| Task details |
The whole listing is to be transcribed exactly as it stands.

| Exercise input |
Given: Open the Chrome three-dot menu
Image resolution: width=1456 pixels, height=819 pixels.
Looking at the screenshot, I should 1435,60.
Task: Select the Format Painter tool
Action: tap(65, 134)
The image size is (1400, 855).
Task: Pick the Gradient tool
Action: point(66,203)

| Your response |
Given: Open the Chrome three-dot menu
Image resolution: width=1456 pixels, height=819 pixels.
Looking at the screenshot, I should 1435,60.
Task: Select the Format Painter tool
Action: tap(65, 134)
The image size is (1400, 855).
Task: Pick the Gradient tool
Action: point(66,203)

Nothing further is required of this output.